Jeremías 19:8
Y pondré á esta ciudad por espanto y silbo: todo aquel que pasare por ella se maravillará, y silbará sobre todas sus plagas.
Referencia cruzada
En Jeremías 9:9-11, el mismo juicio sobre Jerusalén incluye desolación y sin habitante, reforzando la profecía de este versículo.
Jeremías 18:16 usa la frase idéntica 'desolada, perpetuo silbido; atónita', mostrando consistencia en el lenguaje de juicio de Jeremías.
Jeremías 25:18 repite la misma fórmula de maldición 'desolación, asombro, silbido' para Jerusalén como parte de la copa de ira.
Jeremías 50:13 usa el lenguaje exacto 'atónita y silbido' para Babilonia, mostrando la aplicación universal del juicio.
Jeremías 29:18 incluye explícitamente 'burla' entre las maldiciones sobre los exiliados — un paralelo directo con la amenaza de este versículo.
Jeremías 51:37 aplica el mismo juicio de 'desolación y burla' a Babilonia, mostrando la justicia de Jehová contra todas las ciudades desafiantes.
Jeremías 49:13 aplica una fórmula de desolación similar a Bosra, extendiendo el mismo juicio divino a Edom.

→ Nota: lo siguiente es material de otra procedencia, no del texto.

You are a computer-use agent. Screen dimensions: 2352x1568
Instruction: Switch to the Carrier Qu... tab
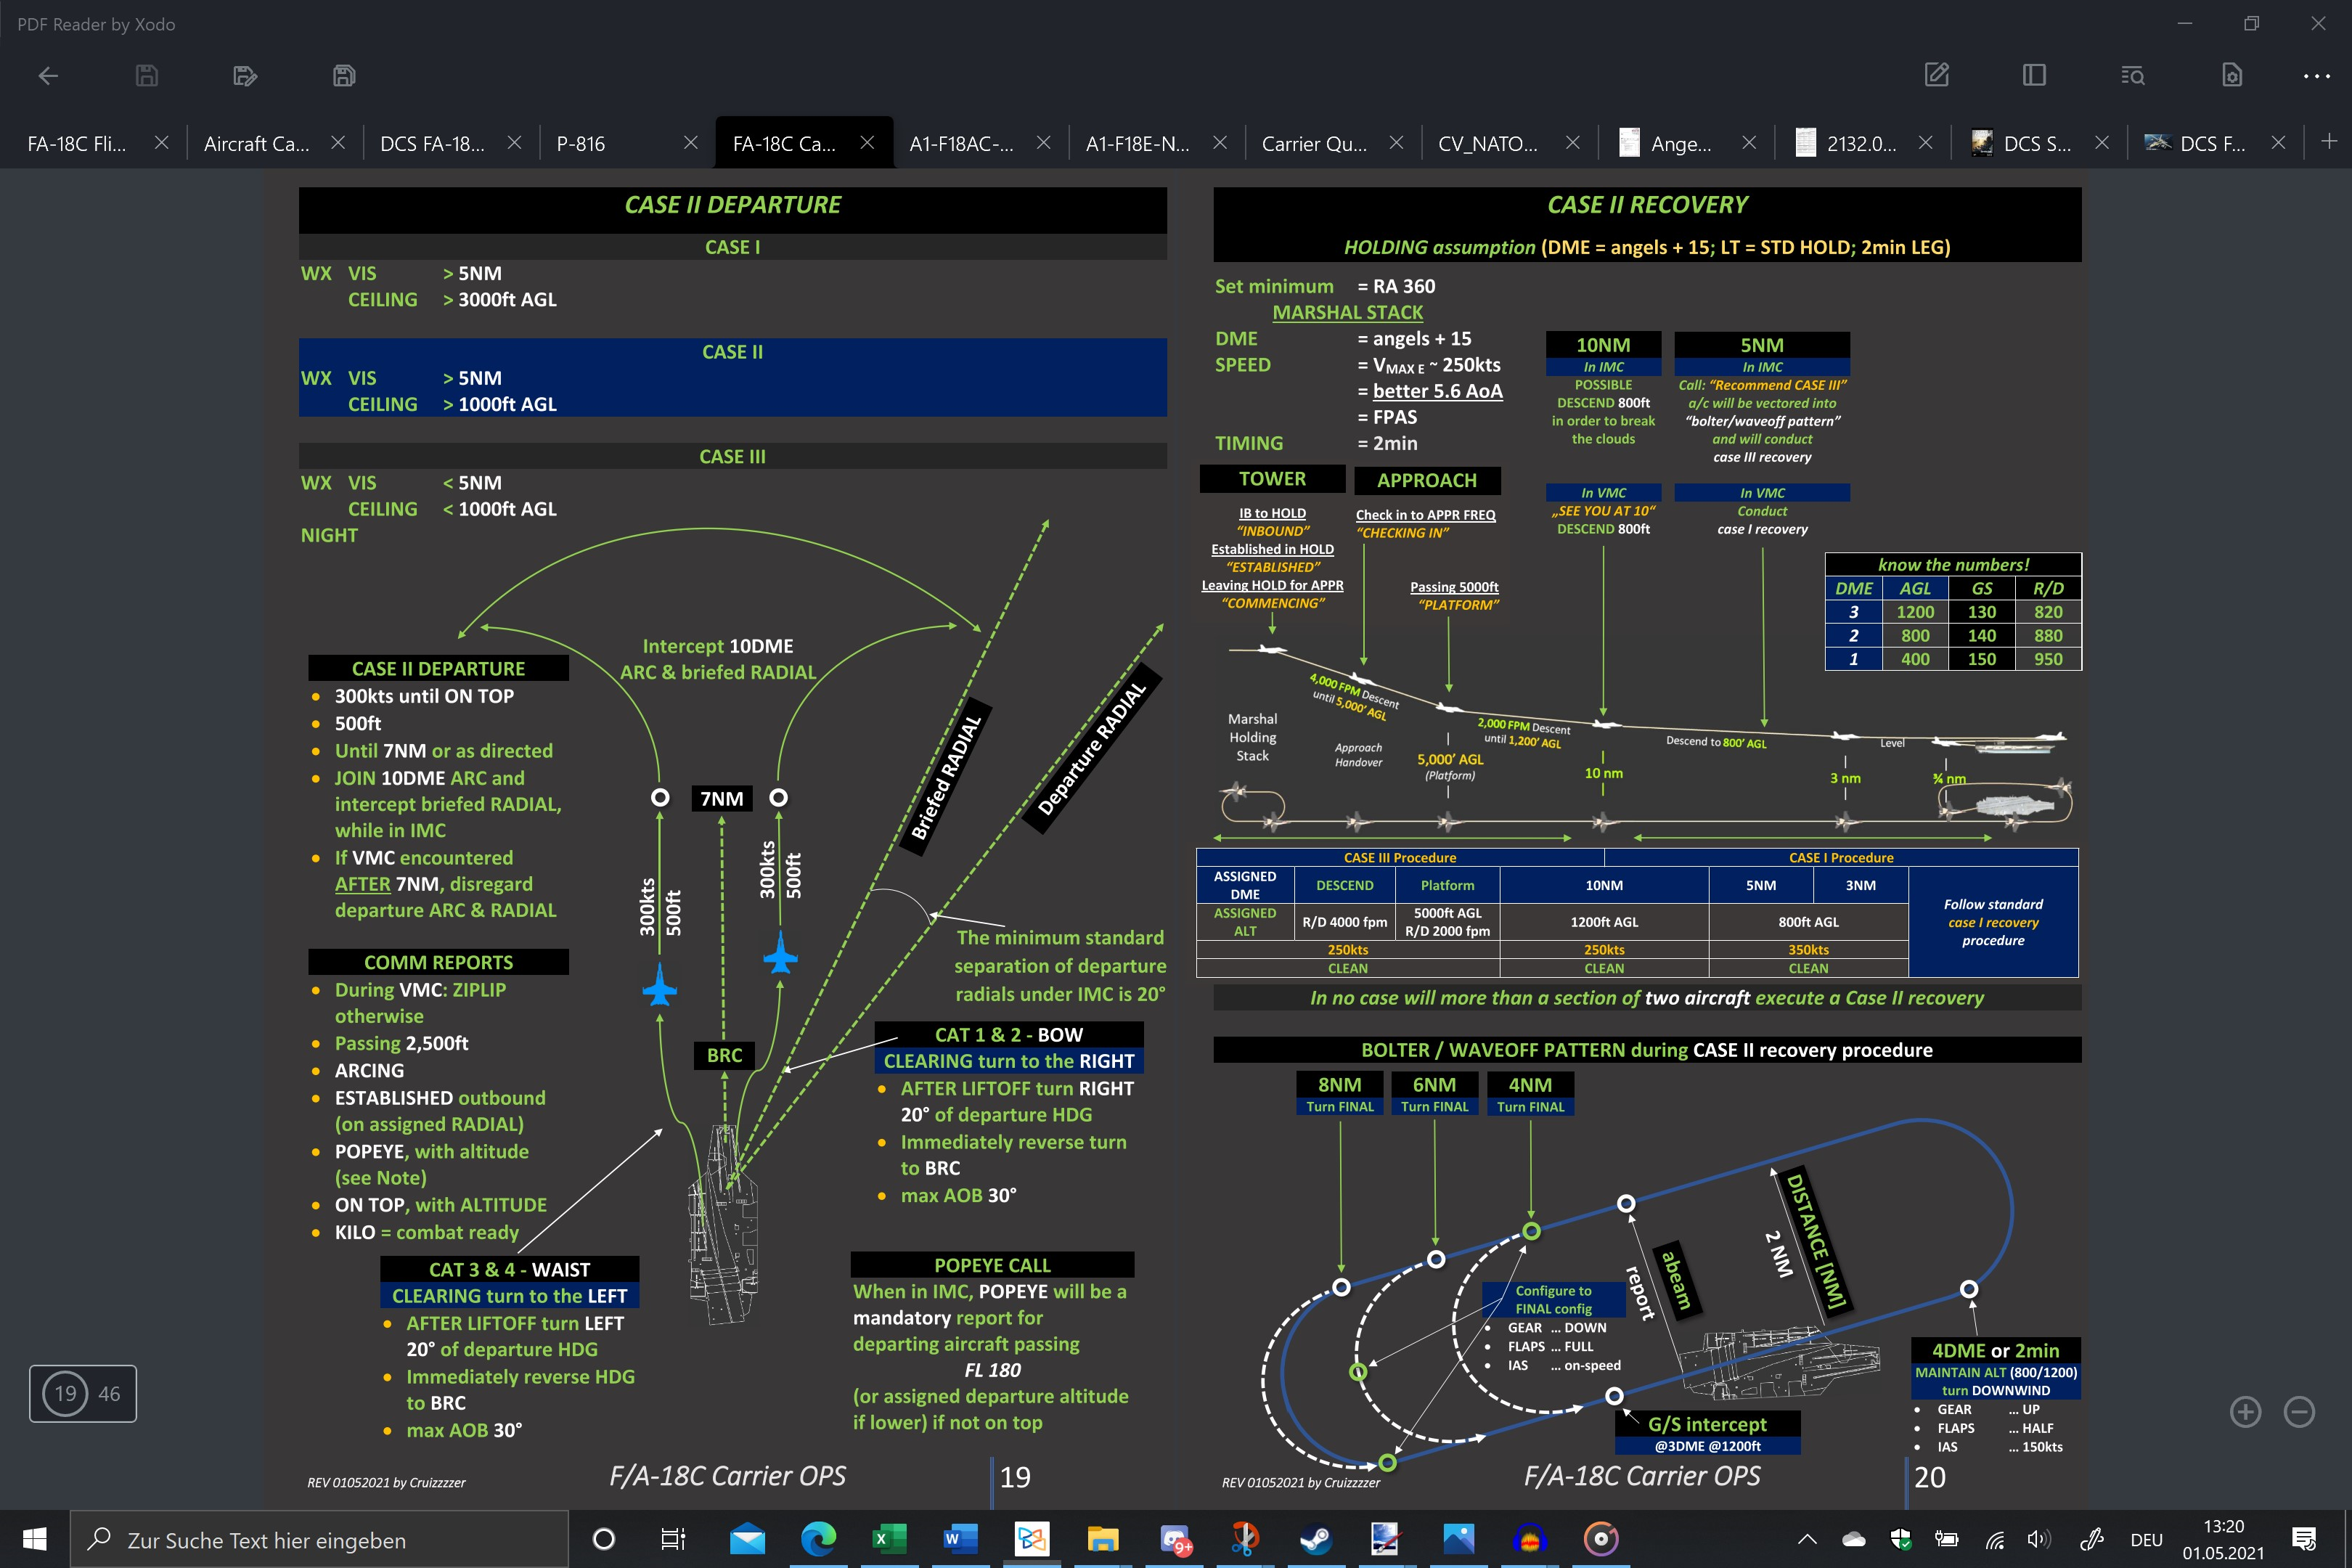click(1313, 143)
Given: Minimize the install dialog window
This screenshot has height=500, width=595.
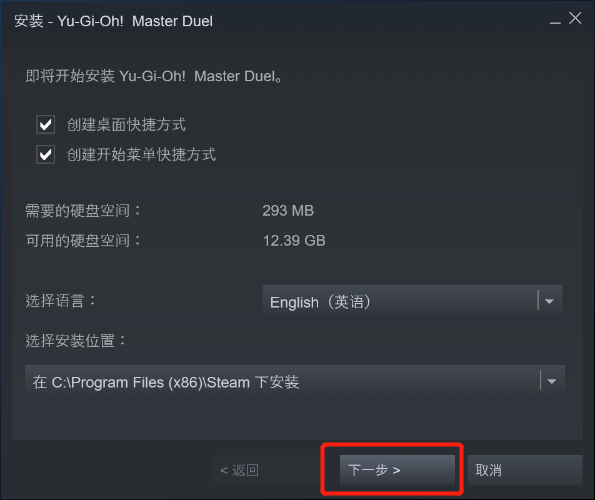Looking at the screenshot, I should click(x=555, y=20).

1 Reyes 9:8 advierte que el templo hará que los transeúntes se asombren y silben, en paralelo directo con el lenguaje aquí sobre la ciudad.
2 Crónicas 7:21 afirma que el templo será un asombro para todos los que pasen, coincidiendo estrechamente con la redacción de este versículo.
Lamentaciones 2:15 describe el cumplimiento: los transeúntes silban y mueven la cabeza ante Jerusalén, confirmando la profecía.
Lamentaciones 2:16 muestra el silbido de los enemigos cumplido: se burlan de la caída de Jerusalén, exactamente como se amenazó.
Sofonías 2:15 usa lenguaje idéntico de desolación y silbido para Nínive, aplicando el mismo patrón de juicio a otra ciudad orgullosa.
2 Crónicas 29:8 declara explícitamente que Judá se convirtió en 'objeto de horror, espanto y burla' — un eco directo de esta profecía.
Ezequiel 5:14 repite la misma advertencia: Jerusalén será desolación y oprobio entre las naciones, reforzando la maldición del pacto.
Miqueas 6:16 usa el mismo lenguaje ('desolación, burla') para el juicio de Israel, confirmando que es una fórmula profética estándar.
Levítico 26:32 establece la maldición del pacto de desolación y asombro que la profecía de Jeremías refleja.